When building AI agents, should safety be probabilistic (prompt-based) or deterministic (code-enforced)?

Something I keep running into when building agentic workflows, and I don’t see it discussed much here:

Most of us control what an AI agent can or can’t do through the system prompt — “don’t call external APIs”, “don’t delete files”, “always ask before sending emails”. It works… most of the time. But there’s a fundamental problem: system prompts are probabilistic. The LLM follows them on average, not always. Under long context, distraction, prompt injection, or just model drift across steps, they silently fail.

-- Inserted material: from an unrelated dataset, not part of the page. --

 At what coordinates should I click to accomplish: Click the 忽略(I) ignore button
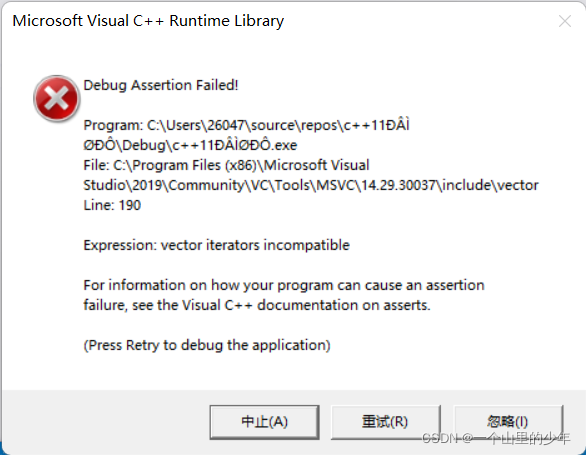[508, 422]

The alternative is deterministic enforcement — intercepting the tool call before it executes at the code layer, regardless of what the model decided. If the policy says “no external URLs”, the call never fires. Not because the model remembered, but because the runtime blocked it.

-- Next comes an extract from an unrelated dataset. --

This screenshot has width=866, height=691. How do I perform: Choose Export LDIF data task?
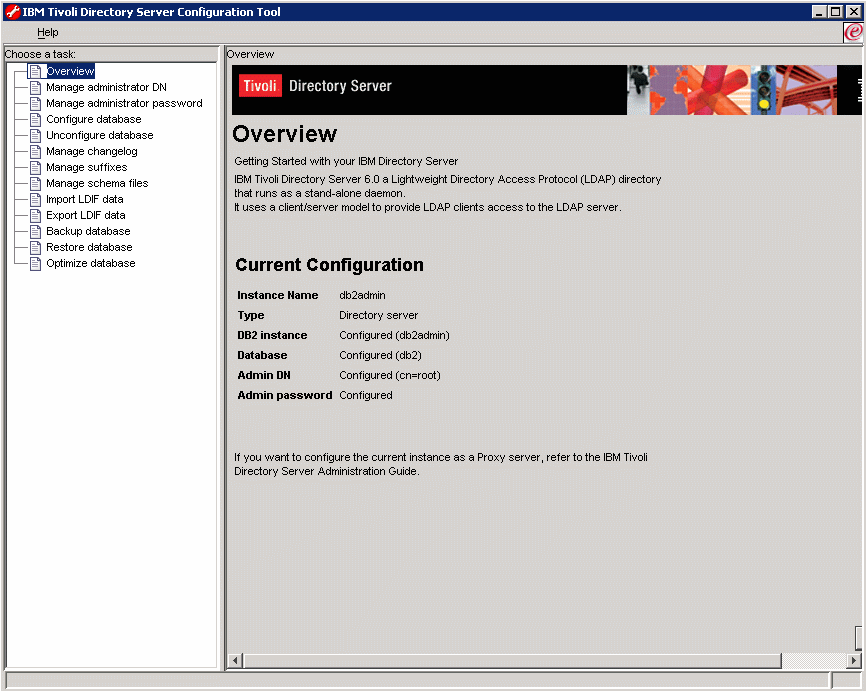85,215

I’ve been exploring this second approach while building a small open-source layer called SupraWall that sits between agent decisions and tool execution. It’s made me think harder about where the real safety boundary should live.

The question I’d love this community’s perspective on:

  1. Is prompt-based constraint sufficient for production agents, or is it fundamentally the wrong layer for enforcement?

  2. Does deterministic policy enforcement make agents less flexible / harder to build, or is that a worthwhile trade-off?

  3. As we move toward multi-agent systems (like what Andrew covers in the AI Agents courses), does the probabilistic approach compound the risk?

Curious especially from people who’ve gone through the agentic workflow or MCP courses — how are you thinking about this in your own projects?

Hi Alejandro_Paris,

This may not answer your question, but your post made me think of this course:

It seems to me that the approach taken in that course allows for a combination of prompt-based constraint, with some room for creativity, and customized output restrictions based on deterministic policy (which could intercept a tool call) that leaves some room for creativity as well.